In this case, formatted_string = 'Alice 10 F'

I just wondering if there is a way to get the value_of_keys from formatted_string and string_format? It should be function Fun with

VoK = Fun('{name:} {age:} {gender}', 'Alice 10 F')
# the value of Vok is expected as {'name':'Alice', 'age':10, 'gender':'F'}

Is there any way to get this function Fun?

ADDED :

I would like to say, the '{name:} {age:} {gender}' and 'Alice 10 F' is just a simplest example. The realistic situation could be more difficult, the space delimiter may not exists.
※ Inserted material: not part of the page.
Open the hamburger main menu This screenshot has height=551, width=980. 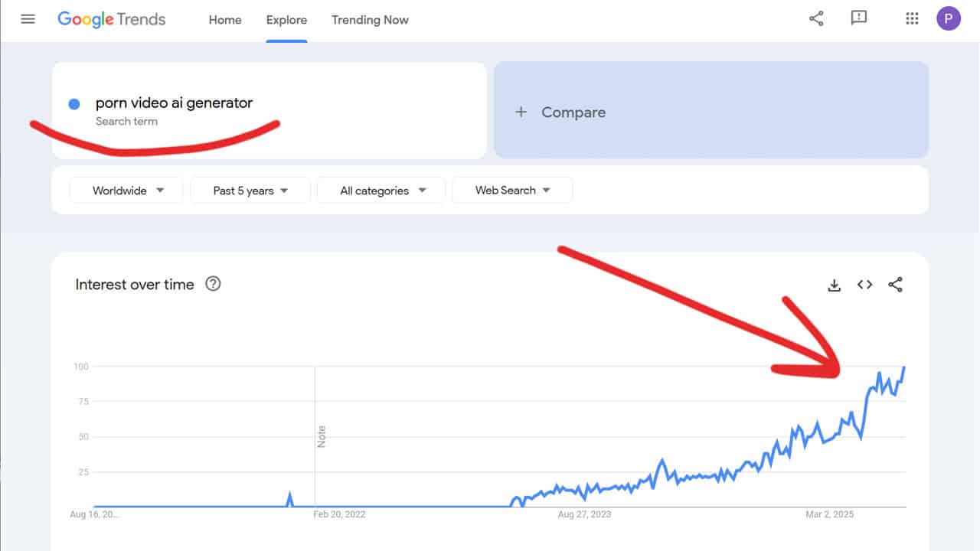pos(28,19)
And mathematically speaking, most of the cases are not reversible, such as:

FMT = '{key1:}{key2:}'
FoS = 'HelloWorld'

The VoK could be any one in below:

{'key1':'Hello','key2':'World'}
{'key1':'Hell','key2':'oWorld'}
....

So to make this question well defined, I would like to add two conditions:

1. There are always delimiters between two keys
2. All delimiters are not included in any value_of_keys.

In this case, this question is solvable (Mathematically speaking) :)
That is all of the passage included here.